■ **Cuplikan Sumber**
══════

Mohon tunggu...
Very Barus
Very Barus Mohon Tunggu... Foto/Videografer - Writer, Traveler, Runner, Photo/Videographer, Animal Lover

Mantan jurnalis yang masih cinta dengan dunia tulis menulis. Sudah menelurkan 7 buah buku. Suka traveling dan Mendaki Gunung dan hal-hal yang berbau petualangan. sejak 2021 menyukai dunia lari di usia setengah abad. target bisa Full Marathon. Karena sejatinya hidup adalah sebuah perjalanan, maka berjalannya sejauh mana kaki melangkah. Kamu akan menemukan banyak hal yang membuat pikiran dan wawasanmu berbicara. Saya juga suka mengabadikan perjalan saya lewat visual. Anda bisa menyaksikannya di channel Youtube pribadi saya (www.youtube.com/verybarus). Saya menulis random, apa yang ingin saya tulis maka saya akan menulis. Tidak ada unsur paksaan dari pihak mana pun. Selamat membaca!

══════

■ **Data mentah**
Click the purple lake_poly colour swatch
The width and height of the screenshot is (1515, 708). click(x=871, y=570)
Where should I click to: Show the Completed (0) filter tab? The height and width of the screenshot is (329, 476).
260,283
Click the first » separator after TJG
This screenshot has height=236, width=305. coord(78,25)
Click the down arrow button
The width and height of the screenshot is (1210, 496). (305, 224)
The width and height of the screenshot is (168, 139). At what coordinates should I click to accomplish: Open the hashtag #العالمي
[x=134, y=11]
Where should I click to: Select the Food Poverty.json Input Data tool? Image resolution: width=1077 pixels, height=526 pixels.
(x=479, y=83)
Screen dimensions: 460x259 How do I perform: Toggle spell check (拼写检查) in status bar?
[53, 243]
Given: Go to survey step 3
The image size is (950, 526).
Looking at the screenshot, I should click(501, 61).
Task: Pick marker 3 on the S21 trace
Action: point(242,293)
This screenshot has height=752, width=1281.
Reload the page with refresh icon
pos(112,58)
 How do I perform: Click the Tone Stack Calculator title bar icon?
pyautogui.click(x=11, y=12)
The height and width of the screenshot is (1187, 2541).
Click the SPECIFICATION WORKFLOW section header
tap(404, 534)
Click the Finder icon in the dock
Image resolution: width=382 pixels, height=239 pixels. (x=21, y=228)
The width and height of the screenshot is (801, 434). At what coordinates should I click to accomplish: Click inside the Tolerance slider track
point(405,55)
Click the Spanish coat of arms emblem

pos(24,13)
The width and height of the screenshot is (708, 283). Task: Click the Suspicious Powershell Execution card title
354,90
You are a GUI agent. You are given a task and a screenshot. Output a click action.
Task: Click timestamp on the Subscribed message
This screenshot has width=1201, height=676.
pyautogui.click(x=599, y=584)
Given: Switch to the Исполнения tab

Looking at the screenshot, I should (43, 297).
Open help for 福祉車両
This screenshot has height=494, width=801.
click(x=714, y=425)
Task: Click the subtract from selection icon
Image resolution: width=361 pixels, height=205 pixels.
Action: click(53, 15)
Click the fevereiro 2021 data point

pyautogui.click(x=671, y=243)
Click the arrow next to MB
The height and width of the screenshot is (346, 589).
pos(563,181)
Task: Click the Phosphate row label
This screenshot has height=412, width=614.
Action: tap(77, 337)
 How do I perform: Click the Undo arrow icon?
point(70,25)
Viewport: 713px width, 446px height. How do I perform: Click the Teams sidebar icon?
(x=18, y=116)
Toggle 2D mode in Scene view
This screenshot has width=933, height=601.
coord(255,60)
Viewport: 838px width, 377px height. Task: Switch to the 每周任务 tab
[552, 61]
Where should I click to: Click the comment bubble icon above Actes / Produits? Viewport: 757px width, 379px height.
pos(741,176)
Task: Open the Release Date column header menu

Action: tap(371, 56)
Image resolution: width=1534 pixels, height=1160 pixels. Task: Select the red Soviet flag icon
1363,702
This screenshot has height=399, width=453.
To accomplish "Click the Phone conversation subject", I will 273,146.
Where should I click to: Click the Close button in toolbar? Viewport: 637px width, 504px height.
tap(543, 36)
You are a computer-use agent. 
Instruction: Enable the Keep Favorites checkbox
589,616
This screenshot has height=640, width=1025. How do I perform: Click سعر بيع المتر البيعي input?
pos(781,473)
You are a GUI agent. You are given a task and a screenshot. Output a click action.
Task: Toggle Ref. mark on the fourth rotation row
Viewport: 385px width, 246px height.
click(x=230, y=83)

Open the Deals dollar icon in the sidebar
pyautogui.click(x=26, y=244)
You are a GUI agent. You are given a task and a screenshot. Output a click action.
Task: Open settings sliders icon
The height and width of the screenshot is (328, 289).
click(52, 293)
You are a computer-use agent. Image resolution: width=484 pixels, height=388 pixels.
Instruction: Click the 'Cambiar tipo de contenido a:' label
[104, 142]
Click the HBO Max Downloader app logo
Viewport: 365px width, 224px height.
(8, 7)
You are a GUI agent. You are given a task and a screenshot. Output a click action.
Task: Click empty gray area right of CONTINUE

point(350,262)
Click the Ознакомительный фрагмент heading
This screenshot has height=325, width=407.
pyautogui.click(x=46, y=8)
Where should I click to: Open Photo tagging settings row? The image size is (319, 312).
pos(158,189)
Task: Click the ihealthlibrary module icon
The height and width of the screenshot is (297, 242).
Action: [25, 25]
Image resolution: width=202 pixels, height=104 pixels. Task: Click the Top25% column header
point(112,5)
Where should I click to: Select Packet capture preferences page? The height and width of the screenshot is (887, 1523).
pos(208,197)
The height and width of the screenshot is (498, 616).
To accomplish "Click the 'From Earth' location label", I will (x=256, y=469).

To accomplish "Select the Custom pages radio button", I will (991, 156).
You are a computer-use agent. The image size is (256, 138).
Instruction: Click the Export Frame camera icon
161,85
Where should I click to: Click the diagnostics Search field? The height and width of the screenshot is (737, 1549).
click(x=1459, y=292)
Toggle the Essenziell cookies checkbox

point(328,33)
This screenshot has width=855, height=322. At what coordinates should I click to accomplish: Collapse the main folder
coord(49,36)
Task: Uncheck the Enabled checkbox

══════

■ **Instruksi**
Teruskan teks profil diri Very Barus di atas, dimulai tepat setelah kalimat terakhirnya.

■ **Hasil Latihan**
Selanjutnya

Tutup

Trip Pilihan

Suka Duka Menuju Suku Baduy Dalam (Part 2)

18 April 2020   21:09 Diperbarui: 18 April 2020   21:10 192
+
Laporkan Konten
Laporkan Akun
Kompasiana adalah platform blog. Konten ini menjadi tanggung jawab bloger dan tidak mewakili pandangan redaksi Kompas.


            Sebelumnya, aku telah mengisahkan perjalanan ke Desa suku Baduy Luar. Berikut lanjutanya menu Desa Suku Baduy dalam. 

           

Dari desa Suku Baduy luar, kami harus menapaki jalan yang cukup menguras energi lagi untuk menuju Desa suku Baduy dalam. Jalan yang harus kami tempuh benar-benar sangat tidak asyik. Tanjakan, turunan, ditambah lagi curah hujan yang masih betah menemani sepanjang perjalanan kami menuju Baduy dalam. 

Sesekali kami harus berhenti untuk merehatkan kaki yang mulai terasa lelah.  Ternyata benar apa kata teman, sebelum aku memutuskan pergi kesini. Dia menyarankan agar memilih waktu yang tepat yaitu musim kemarau lebih baik ketimbang musim hujan. 

Tapi aku mengabaikan anjurannya. Aku mengira Desa Suku Baduy ya, layaknya desa yang tidak perlu menguras tenaga untuk mengunjunginya. Kini terbukti. Lelahnya luar biasa karena berjibaku dengan hujan.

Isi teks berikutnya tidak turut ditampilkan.